When a person requires long-term residential care in their old age, an application can be made for a subsidy to assist in meeting the cost of such care – a residential care subsidy.
The general purpose of the legislation creating these subsidies is to provide financial support to individuals while taking into account that where appropriate, they should first use the resources available to them before turning to the state for assistance.
The application is a two-step process. The first step is a means assessment. If the applicant is below the relevant threshold, the second step is an income assessment. Income is defined very broadly for income assessment purposes.
The decision of the High Court in Broadbent v Ministry of Social Development  NZHC 1499, which is essentially a test case, considers whether income derived from assets gifted out of the ownership of the applicant (often referred to as ‘notional income’) can be taken into consideration for income assessment purposes.
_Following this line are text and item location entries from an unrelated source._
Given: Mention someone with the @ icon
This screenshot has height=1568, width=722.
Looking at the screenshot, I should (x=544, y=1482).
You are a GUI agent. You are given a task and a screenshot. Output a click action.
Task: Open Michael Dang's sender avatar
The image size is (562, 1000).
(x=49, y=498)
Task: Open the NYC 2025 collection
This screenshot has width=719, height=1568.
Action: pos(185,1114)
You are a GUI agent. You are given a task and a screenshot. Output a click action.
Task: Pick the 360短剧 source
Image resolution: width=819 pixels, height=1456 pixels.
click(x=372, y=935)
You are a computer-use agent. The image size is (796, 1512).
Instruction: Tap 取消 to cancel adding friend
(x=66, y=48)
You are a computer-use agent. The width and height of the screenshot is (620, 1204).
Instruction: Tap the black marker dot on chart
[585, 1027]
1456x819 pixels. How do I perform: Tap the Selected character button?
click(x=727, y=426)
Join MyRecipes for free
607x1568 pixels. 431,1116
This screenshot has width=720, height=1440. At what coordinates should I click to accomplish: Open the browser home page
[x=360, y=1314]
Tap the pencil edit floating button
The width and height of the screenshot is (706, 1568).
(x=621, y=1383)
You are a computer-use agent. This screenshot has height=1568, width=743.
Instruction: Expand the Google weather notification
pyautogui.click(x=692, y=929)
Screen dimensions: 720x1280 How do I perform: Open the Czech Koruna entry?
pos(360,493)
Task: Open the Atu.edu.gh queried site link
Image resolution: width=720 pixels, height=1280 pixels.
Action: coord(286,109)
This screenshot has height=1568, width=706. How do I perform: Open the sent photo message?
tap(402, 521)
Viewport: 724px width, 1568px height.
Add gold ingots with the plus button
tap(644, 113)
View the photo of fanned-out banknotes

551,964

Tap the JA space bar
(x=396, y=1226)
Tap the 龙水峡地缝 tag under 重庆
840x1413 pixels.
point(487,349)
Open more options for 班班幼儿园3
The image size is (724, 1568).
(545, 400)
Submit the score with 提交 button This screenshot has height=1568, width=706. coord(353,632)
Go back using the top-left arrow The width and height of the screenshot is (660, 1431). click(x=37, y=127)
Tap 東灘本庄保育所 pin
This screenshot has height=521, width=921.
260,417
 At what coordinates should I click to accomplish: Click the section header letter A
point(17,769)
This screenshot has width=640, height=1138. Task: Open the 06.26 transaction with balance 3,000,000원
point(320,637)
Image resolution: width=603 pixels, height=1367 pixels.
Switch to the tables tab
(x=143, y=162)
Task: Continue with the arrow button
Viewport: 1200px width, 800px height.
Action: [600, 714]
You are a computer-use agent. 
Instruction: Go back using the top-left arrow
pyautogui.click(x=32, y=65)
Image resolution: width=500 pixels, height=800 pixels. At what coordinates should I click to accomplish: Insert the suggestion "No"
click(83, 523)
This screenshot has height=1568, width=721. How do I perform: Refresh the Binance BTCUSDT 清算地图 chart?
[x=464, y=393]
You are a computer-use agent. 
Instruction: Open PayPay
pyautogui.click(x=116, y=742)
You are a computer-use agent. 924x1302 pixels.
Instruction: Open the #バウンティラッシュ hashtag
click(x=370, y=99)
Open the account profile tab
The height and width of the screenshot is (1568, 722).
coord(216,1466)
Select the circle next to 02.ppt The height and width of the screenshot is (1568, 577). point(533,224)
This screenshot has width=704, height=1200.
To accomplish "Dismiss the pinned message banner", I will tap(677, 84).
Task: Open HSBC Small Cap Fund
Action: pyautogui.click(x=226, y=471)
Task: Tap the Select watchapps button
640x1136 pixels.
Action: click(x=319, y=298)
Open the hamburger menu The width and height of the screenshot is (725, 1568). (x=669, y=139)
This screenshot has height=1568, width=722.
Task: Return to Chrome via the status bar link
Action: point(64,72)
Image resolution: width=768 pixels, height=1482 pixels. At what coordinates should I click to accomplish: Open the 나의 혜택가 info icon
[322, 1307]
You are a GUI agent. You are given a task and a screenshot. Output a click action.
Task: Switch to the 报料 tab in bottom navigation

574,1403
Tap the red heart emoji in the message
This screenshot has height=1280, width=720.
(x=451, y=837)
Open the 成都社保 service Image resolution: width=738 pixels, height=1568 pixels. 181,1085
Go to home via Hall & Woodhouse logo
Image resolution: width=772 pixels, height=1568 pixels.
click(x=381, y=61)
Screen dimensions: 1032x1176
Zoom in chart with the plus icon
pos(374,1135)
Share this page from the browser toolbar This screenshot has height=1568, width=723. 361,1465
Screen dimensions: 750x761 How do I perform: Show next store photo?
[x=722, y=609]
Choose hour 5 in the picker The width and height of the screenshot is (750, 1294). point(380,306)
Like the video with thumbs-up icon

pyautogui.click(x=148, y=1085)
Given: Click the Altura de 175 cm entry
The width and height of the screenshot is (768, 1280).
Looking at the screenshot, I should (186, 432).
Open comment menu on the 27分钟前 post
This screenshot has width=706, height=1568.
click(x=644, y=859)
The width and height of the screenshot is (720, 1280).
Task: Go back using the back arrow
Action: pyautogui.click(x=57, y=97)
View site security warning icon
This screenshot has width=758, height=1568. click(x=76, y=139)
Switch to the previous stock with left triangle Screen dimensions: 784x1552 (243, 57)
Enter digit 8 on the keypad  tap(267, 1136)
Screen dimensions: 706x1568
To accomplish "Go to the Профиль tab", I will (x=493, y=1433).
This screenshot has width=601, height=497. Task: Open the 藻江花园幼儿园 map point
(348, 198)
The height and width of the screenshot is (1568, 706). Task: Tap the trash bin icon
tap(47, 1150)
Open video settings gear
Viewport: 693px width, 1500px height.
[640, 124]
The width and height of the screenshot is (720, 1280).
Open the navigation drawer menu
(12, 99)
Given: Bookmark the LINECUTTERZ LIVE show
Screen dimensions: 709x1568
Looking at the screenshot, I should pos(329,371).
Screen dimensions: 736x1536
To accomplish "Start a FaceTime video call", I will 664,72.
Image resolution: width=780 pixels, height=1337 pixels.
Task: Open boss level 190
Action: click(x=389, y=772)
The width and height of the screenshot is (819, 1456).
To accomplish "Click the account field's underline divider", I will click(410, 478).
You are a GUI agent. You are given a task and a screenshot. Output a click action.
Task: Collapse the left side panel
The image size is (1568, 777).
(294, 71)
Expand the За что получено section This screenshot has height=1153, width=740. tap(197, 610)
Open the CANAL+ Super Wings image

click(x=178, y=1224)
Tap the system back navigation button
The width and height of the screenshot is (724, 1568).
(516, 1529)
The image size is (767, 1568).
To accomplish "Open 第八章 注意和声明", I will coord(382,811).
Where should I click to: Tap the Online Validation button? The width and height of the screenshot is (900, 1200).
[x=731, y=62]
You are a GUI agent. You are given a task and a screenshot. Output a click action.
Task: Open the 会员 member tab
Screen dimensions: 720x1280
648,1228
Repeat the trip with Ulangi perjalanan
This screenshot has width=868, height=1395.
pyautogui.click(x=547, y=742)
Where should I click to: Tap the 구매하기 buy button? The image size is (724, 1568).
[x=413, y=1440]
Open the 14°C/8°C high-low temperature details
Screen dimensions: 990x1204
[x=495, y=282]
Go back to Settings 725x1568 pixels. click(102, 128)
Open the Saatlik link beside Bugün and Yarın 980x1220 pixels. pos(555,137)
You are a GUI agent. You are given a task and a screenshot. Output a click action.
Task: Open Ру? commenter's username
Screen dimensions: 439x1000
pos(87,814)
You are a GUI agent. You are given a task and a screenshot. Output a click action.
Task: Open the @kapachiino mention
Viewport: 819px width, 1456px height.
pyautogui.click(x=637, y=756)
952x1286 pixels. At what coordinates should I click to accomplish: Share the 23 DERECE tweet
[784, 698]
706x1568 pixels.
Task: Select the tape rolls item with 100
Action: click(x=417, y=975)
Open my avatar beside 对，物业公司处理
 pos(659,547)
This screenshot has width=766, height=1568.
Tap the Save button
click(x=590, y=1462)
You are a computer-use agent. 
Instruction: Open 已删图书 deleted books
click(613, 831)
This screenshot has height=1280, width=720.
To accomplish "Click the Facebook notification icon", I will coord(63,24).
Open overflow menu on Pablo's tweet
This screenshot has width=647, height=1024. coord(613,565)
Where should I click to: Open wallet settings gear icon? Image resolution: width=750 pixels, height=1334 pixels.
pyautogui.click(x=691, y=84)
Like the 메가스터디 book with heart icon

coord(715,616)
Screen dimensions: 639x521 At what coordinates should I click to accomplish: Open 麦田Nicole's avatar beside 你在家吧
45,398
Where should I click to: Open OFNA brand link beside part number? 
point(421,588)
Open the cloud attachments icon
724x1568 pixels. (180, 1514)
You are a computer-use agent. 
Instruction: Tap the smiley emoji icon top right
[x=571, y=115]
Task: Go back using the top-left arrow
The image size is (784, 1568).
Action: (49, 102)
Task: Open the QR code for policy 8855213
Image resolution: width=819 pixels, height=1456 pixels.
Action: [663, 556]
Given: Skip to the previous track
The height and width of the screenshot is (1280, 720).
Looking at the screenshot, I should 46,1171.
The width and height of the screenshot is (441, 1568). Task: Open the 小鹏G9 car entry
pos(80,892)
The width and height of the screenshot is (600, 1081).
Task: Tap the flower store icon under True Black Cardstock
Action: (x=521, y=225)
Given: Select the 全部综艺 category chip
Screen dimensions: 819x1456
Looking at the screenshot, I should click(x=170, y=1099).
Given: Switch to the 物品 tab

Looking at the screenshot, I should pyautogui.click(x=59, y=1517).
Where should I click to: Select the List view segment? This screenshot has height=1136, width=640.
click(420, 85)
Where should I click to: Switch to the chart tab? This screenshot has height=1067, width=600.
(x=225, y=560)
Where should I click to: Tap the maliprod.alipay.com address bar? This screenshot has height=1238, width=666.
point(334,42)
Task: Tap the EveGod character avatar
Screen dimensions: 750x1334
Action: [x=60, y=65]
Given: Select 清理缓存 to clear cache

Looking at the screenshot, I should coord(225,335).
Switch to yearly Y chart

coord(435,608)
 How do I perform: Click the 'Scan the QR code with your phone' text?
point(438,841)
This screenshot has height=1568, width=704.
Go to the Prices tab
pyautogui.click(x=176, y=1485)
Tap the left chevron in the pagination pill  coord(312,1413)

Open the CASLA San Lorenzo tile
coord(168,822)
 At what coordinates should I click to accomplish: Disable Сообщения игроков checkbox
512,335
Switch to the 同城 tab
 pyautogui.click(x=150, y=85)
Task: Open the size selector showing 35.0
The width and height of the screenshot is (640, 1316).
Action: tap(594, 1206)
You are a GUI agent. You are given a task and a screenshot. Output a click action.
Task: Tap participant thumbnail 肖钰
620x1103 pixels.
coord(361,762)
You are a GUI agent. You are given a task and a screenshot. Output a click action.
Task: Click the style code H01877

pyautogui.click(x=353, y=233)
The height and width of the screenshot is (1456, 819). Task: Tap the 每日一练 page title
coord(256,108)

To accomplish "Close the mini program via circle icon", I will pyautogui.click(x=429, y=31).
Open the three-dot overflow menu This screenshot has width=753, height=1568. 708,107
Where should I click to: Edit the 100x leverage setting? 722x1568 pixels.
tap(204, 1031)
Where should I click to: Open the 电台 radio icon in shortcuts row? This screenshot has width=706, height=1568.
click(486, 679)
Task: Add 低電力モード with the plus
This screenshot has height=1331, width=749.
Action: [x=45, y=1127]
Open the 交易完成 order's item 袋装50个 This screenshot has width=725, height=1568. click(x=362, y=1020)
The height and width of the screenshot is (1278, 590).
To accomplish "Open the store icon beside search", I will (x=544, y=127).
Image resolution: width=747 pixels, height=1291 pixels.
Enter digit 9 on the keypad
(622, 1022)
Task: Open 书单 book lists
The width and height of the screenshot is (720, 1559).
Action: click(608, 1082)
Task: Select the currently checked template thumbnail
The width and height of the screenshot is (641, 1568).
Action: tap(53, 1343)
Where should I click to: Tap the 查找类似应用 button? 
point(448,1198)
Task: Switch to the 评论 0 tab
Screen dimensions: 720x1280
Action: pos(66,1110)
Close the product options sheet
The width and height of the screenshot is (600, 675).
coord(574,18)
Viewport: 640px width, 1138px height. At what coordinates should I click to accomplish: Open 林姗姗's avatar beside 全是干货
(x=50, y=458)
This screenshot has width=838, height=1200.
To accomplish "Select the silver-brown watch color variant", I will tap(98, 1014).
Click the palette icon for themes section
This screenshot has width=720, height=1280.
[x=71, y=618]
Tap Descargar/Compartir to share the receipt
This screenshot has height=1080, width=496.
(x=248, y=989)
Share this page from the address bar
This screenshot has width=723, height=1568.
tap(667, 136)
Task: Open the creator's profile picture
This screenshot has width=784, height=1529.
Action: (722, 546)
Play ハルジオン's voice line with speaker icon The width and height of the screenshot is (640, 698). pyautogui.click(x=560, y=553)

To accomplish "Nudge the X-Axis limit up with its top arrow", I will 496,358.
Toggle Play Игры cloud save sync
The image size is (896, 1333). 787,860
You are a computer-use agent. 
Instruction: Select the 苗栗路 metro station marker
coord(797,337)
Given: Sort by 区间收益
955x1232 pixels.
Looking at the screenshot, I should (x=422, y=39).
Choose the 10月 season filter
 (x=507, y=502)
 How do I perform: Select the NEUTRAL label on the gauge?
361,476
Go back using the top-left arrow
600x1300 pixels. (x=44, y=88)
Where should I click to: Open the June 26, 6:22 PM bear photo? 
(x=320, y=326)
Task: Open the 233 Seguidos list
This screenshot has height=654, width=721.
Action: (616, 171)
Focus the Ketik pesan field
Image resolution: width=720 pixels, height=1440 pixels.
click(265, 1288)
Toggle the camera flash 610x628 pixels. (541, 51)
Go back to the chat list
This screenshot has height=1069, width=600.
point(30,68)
In Broadbent, the Ministry considered that Mrs Broadbent had deprived herself of income of over $45,000 per year by transferring assets into a trust. This calculation was achieved by treating as Mrs Broadbent’s income both the actual income derived from the assets, as well as the income that could have been earned had the trust not held non-income earning assets. As a result, Mrs Broadbent’s income was assessed as being over the relevant threshold necessary to qualify for a subsidy.
Mrs Broadbent successfully challenged the Ministry’s position on the grounds that once a gift is made, “that is the end of the matter.”
The result was a finding that MSD has been wrong to assess notional income on assets that have been gifted to a trust.